I. Why is crawling data always kicked out? Try Changing Your Vest
If you're just starting to use Python to capture data, you're likely to run into this crap: just crawl two pages of a website, pop up the CAPTCHA, and then a little while later, directly block the IP. It's like going to the cafeteria to play food to be caught by the auntie, and directly give you the rice Kara black.
This is the time to use the proxy IP this "armor" method. It's like changing your meal card every time you go to the cafeteria, so the cafeteria aunts won't recognize the same person. We recommendipipgoProxy services, specializing in providing this "cloak", their IP pool is large enough to change quickly.
Second, the hand to teach you to wear a vest
Load these two guys first:
pip install requests
pip install beautifulsoup4
(after a verb of motion indicates movement away from the speaker)ipipgo official websiteGet some free trial IPs, their home API looks like this:
import requests
proxy_api = "https://api.ipipgo.com/get?token=你的令牌"
resp = requests.get(proxy_api)
proxy = resp.json()['proxy'] get fresh ip
Third, the actual combat wear vest crawl data
Basic version of the vest to wear:
proxies = {
'http': 'http://'+proxy,
'https': 'https://'+proxy
}
resp = requests.get('destination URL', proxies=proxies, timeout=10)
Advanced players can playAuto Change::
from itertools import cycle
Get a bunch of IPs from ipipgo
proxy_list = ['111.222.333.444:8888', '555.666.777.888:9999']
proxy_pool = cycle(proxy_list)
for page in range(1,6): current_proxy = next(proxy_list)
current_proxy = next(proxy_pool)
current_proxy = next(proxy_pool): current_proxy = next(proxy_pool)
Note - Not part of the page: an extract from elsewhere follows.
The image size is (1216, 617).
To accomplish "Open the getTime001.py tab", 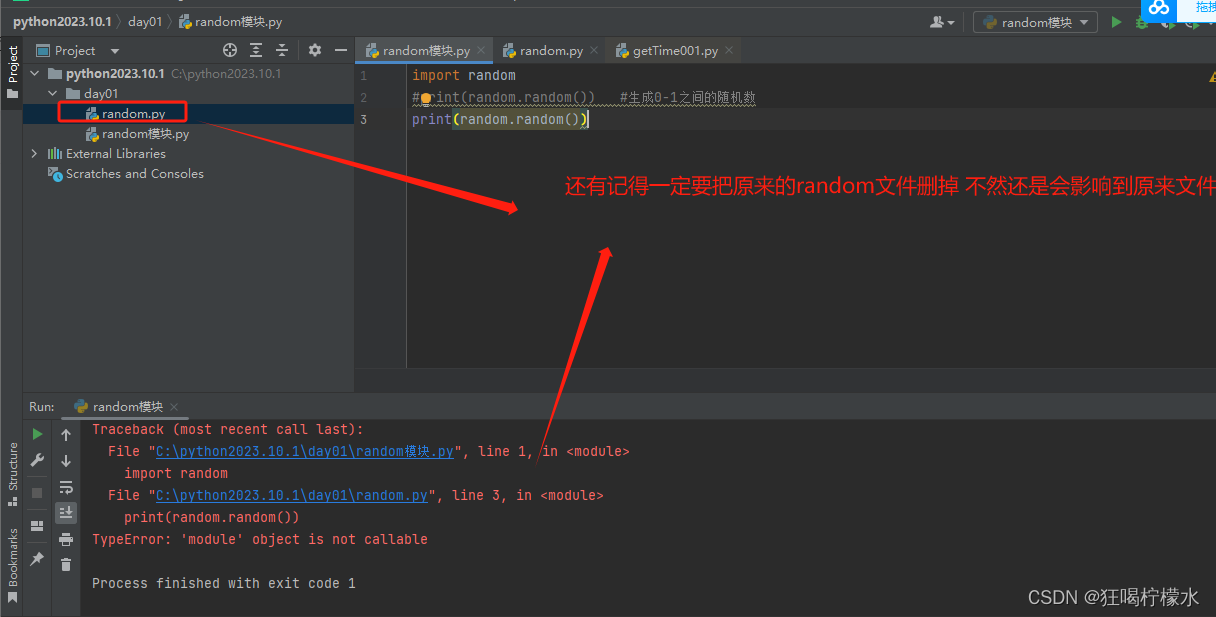I will [x=675, y=48].
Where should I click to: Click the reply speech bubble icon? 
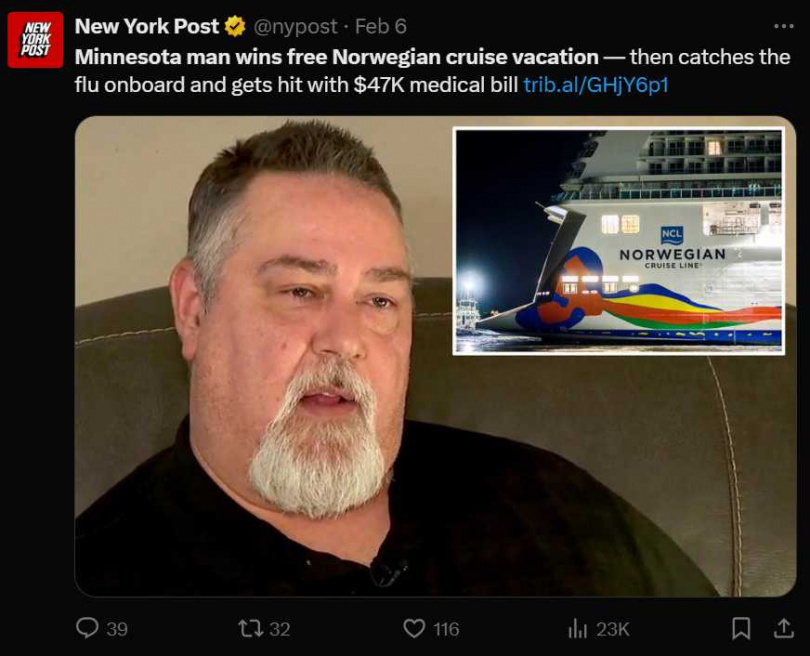[x=87, y=629]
resp = requests.get(url, proxies={'http': current_proxy})
Processing data...
except: print(f "http': current_proxy})
print(f"{current_proxy} this vest is leaking, switch to the next one")
Fourth, wear vest to pay attention to what?
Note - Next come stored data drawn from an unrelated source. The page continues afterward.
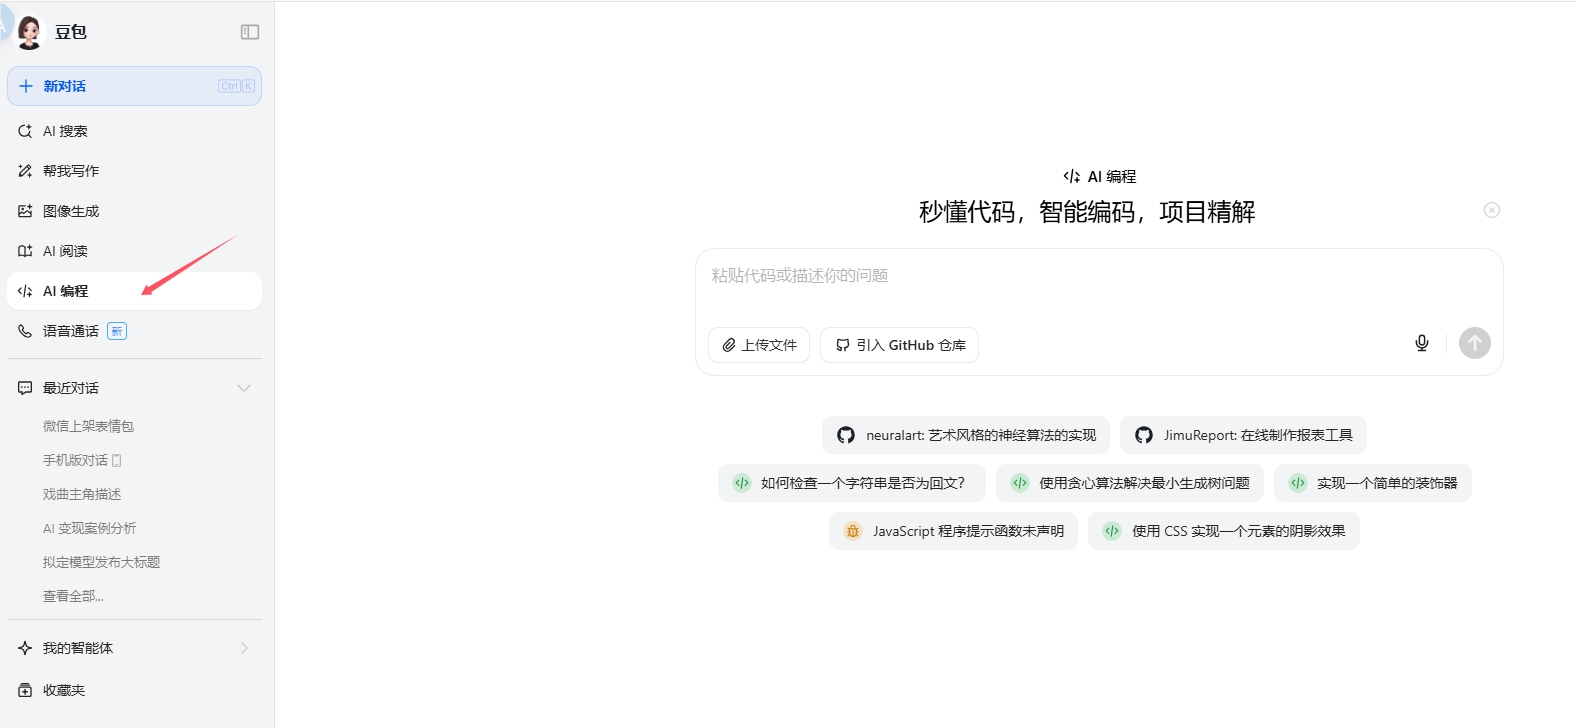Click 上传文件 button
Image resolution: width=1576 pixels, height=728 pixels.
pos(759,345)
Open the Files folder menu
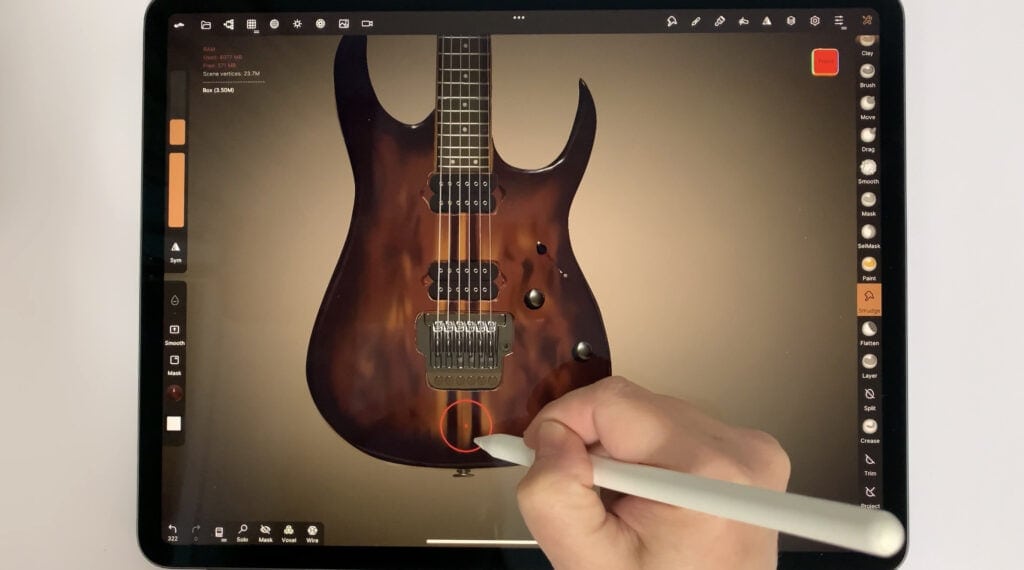The height and width of the screenshot is (570, 1024). click(x=205, y=24)
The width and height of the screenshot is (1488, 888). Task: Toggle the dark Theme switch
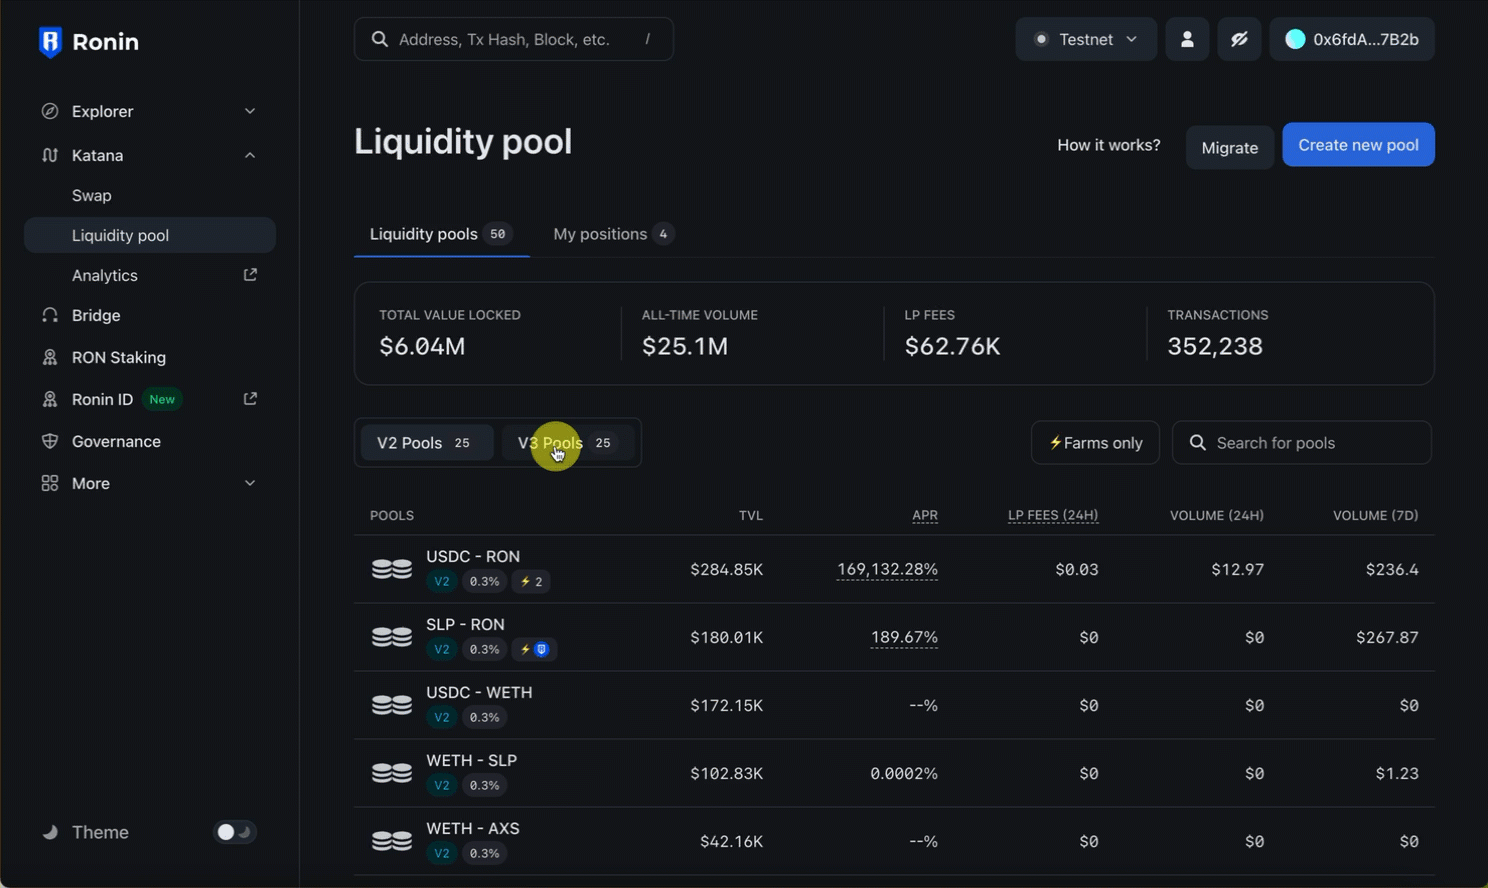pyautogui.click(x=235, y=832)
1. Don't fool around too much:Even if you have a vest, don't woolgather the site to death, and control the pace of the visit
2. Camouflage should be complete:Remember to put a proper User-Agent in the headers, don't use Python's default!
| shitty operation | correct posture |
|---|---|
| No headers. | Disguised as Chrome |
| 10 requests per second | Random intervals of 1-3 seconds |
V. Common rollover site QA
Q: What should I do if my vest suddenly doesn't work well?
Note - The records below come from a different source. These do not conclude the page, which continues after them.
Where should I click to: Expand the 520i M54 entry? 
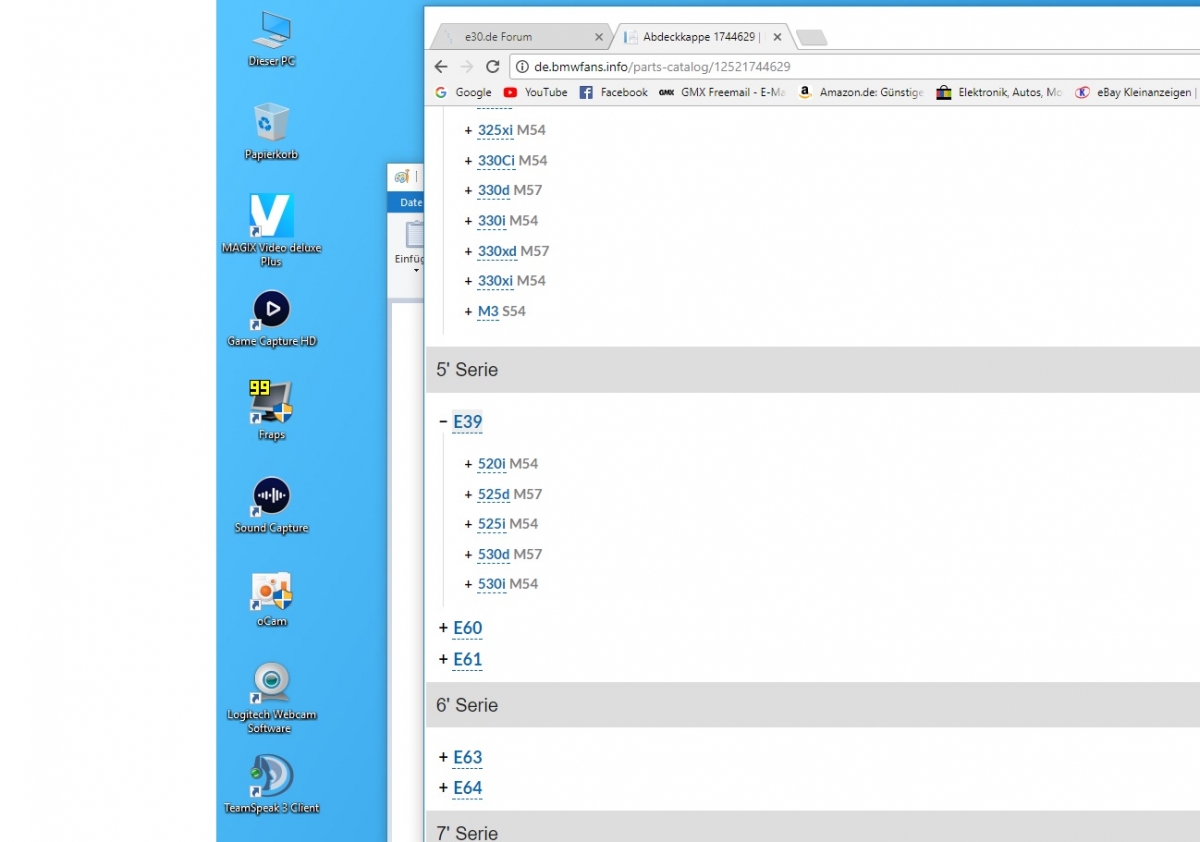pyautogui.click(x=468, y=464)
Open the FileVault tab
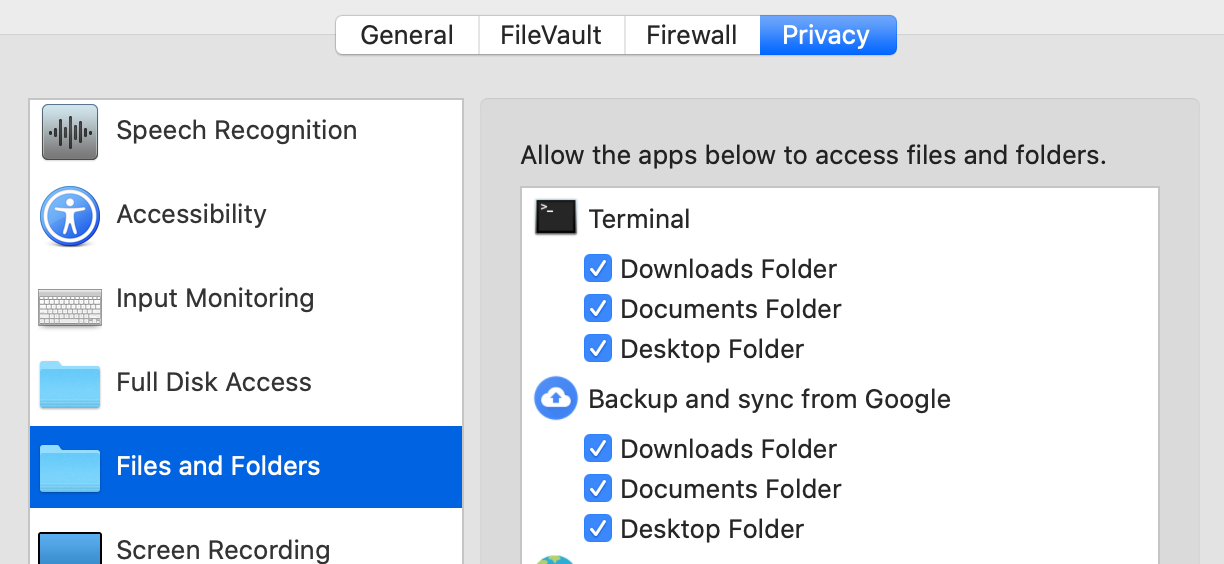 coord(551,35)
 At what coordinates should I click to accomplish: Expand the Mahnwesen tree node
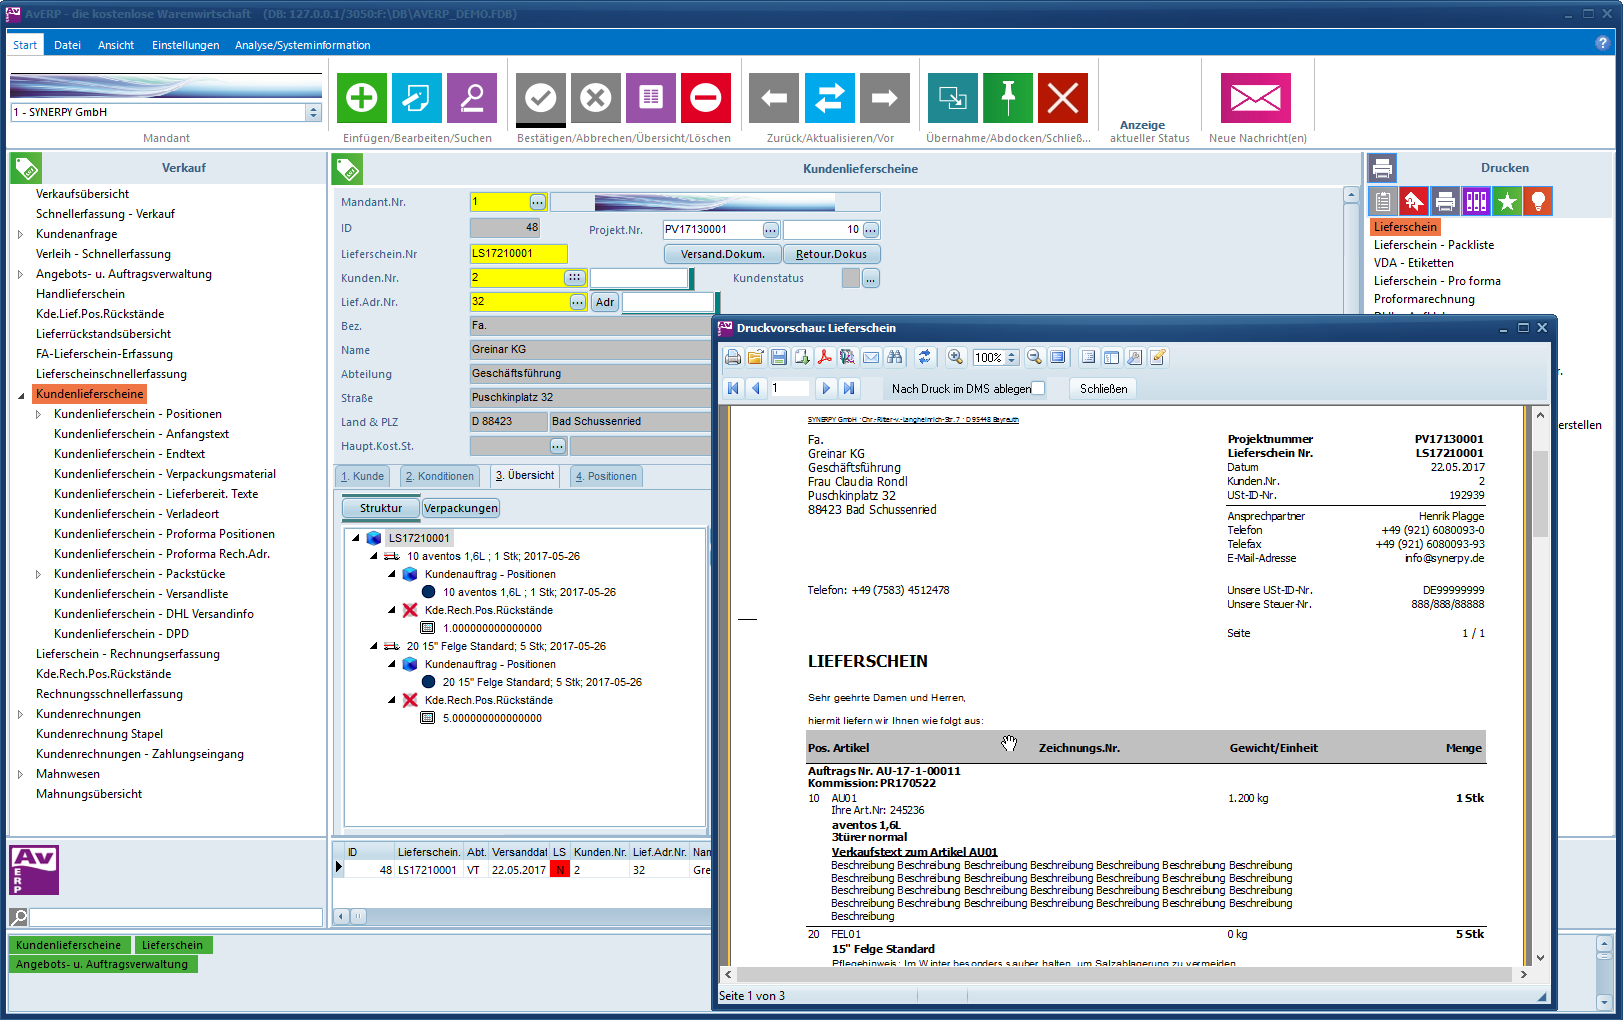tap(20, 774)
A: 80% of the IP is expired, use ipipgo's automatic replacement API, their IP survival time is longer than other parents!
Q: It's even slower when I use a proxy?
A: free agents are this line, it is recommended that the ipipgo paid package, their family has a special high-speed channels
Q: Will you be taken to tea?
A: Don't crawl sensitive data, abide by the website's robots.txt regulations, and check out their terms of use when using ipipgo!
VI. Vest purchase guide
There are a bunch of proxy providers on the market, but many of them are the pits:
- They claim to have millions of IPs, but not many of them actually work.
- Not enough anonymity to expose the real IP in minutes
- Customer service is like a robot, no one cares if something goes wrong
ipipgoDoing a more reliable job on this piece:
1. Exclusive IP pool, do not steal "clothes" with others
2. Support HTTPS/SOCKS5 multiple protocols
3. With a professional technical team to keep an eye on the IP survival rate can reach 95% or more.
4. 3-day trial for new users, not afraid of being pitched.
Finally, although the crawler is good, don't be greedy. With ipipgo such regular service providers, both to protect themselves and will not add to the site, which is the long-term solution. If you are just starting to learn, it is recommended that you start with their free packages to play, and then on the advanced features when you figure out the way.